Mr. Freeman: Well, I assume that this would be a precedent — this case is dealing with an issue of statutory interpretation.
The Court: Right, that’s why I was thinking that if you still would like to argue, I’ll listen. But I’ll take this under submission. And maybe, however I go, you should take it up.
Mr. Richelson: I think so, your honor. If I could add a little more to your question.
The Court: Yeah.
Mr. Richelson: It is our understanding this is one of the biggest things before the Board.
The Court: Right.
Mr. Richelson: And that lined up behind — there’s one other case in litigation — we, I think, are the lead case right now — where I had a case in San Francisco.

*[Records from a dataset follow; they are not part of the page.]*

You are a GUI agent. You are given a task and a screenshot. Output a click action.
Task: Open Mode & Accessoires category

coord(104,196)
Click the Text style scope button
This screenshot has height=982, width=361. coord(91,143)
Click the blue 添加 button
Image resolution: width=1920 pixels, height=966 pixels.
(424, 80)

The Court: This is the lead case.
Mr. Richelson: This is the lead case right now.
The Court: So we’ll take it up however I go.
Mr. Richelson: Right. You can make the law, Your Honor.

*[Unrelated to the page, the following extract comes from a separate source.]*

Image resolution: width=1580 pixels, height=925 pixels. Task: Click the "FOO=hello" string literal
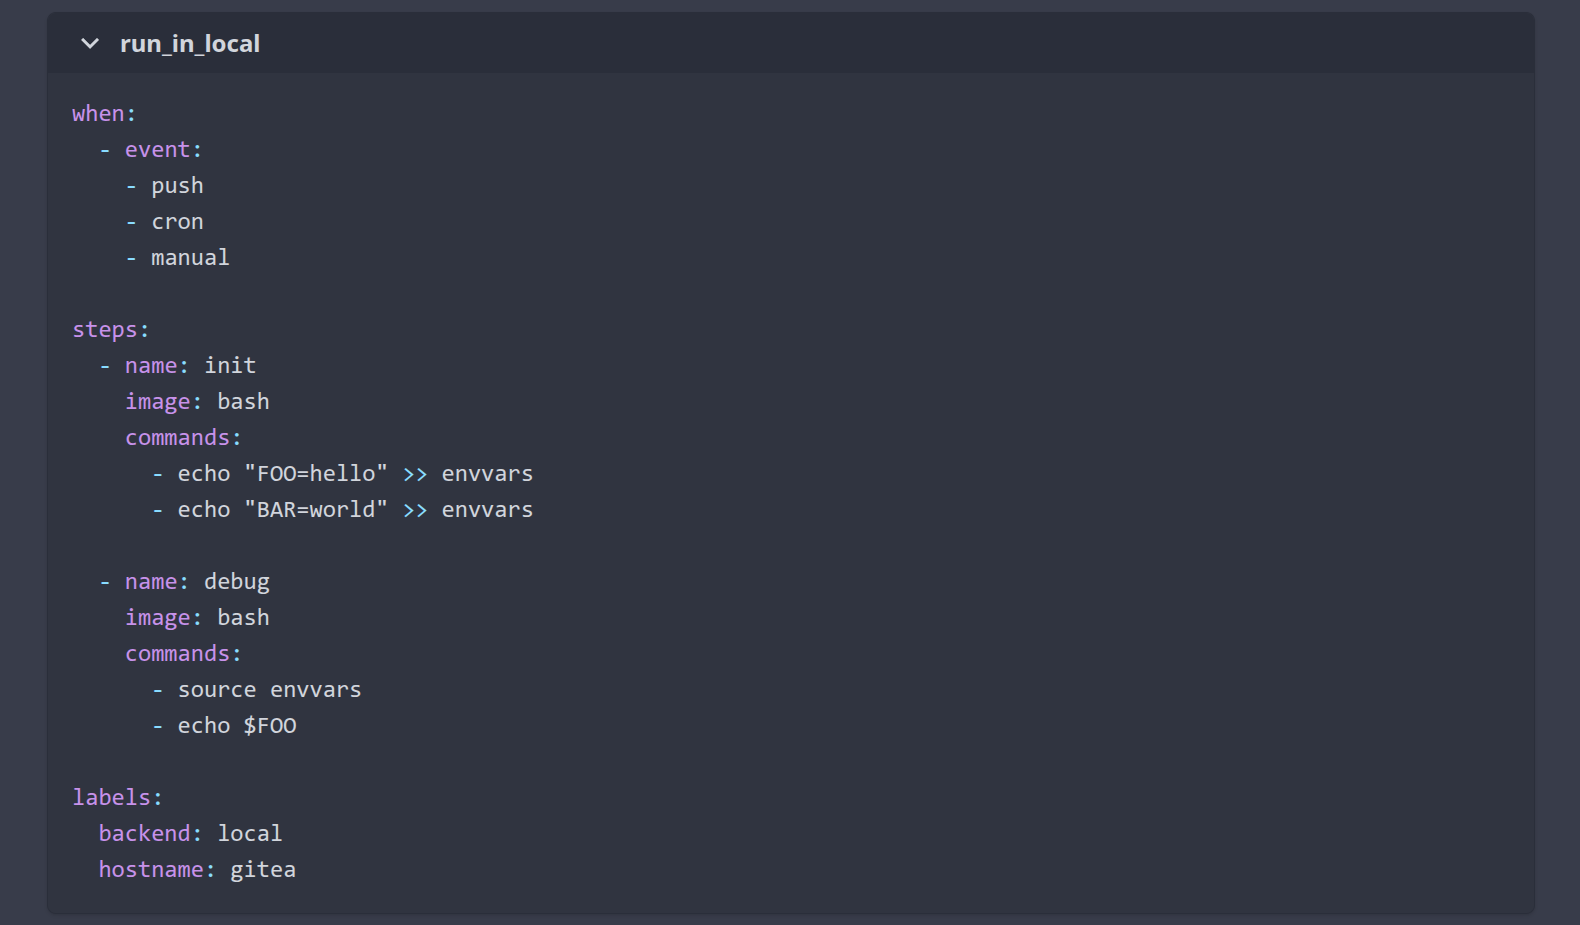(316, 474)
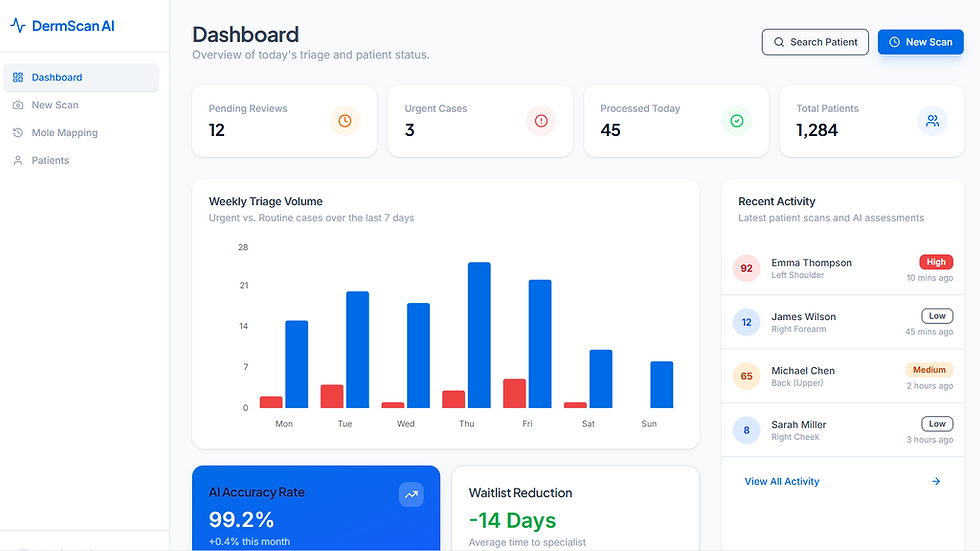Viewport: 980px width, 551px height.
Task: Start a New Scan with blue button
Action: pos(921,42)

The Court: I hope it’s not a reversal on my part. But who cares. What’s important is we have good guidance from the Court of Appeal. Go ahead, sir.

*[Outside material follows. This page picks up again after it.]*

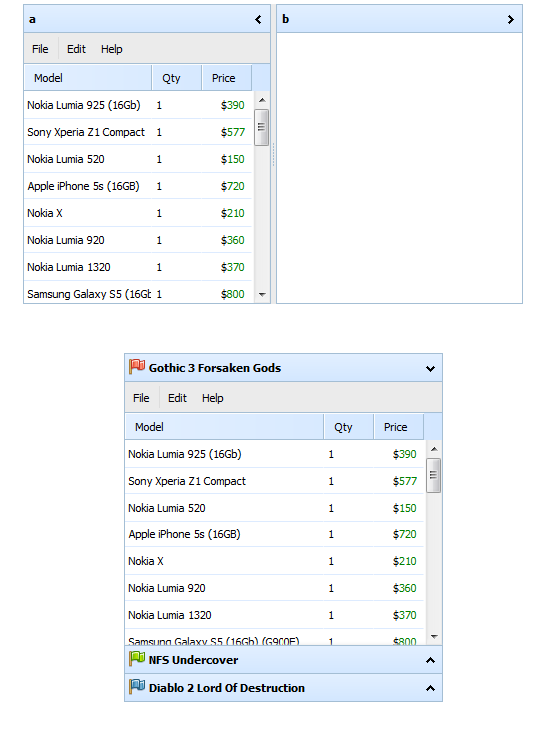Screen dimensions: 548x736
Task: Expand Diablo 2 Lord Of Destruction section
Action: coord(430,688)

Mr. Freeman: I just want to add a couple things, Your Honor, because I know you’re going to be taking this under submission.
The Court: Yes, sir.
Mr. Freeman: The same provision that I read earlier about what are the local agencies that are going to make this decision, in the same paragraph, that paragraph ends with “The Department of Housing and Community Development shall develop regulations governing the issuance of certificates by local governments pursuant to Government Code 7086.” Now, notice who is issuing the regulations that are guiding the determination about whether an employee is qualified? It’s not the Franchise Tax Board because they don’t have any expertise. It’s the Department of Housing and Community Development. So the notion that a discretionary decision can be made in one stage — you have regulations, you have an express delegation of authority, and then all of a sudden you have the Franchise Tax Board coming in without expertise and saying, “Oh, we want to make our own decision.” And it could be years later. There could be documents that are not available. I also want to point out something that I understand the government could either confirm or deny this, but my understanding is that the practice is that if a voucher — if a certification is rejected at the local level, the FTB will not consider any kind of appeal. Their position is, “That is a decision that is made by the local authorities, and even though you, the taxpayer, claim that you should have gotten a voucher, you should have been certified, we are not going to reconsider a decision denying that made by the local agency.” Well, that implies a certain interpretation of the statute by their conduct, which is that they are not in the business of second-guessing the local agencies.
The Court: Okay.
Mr. Richelson: Thank you, Your Honor.
Mr. Freeman: Thank you, Your Honor.
The Court: Thank you, folks.
(The above proceedings were concluded.)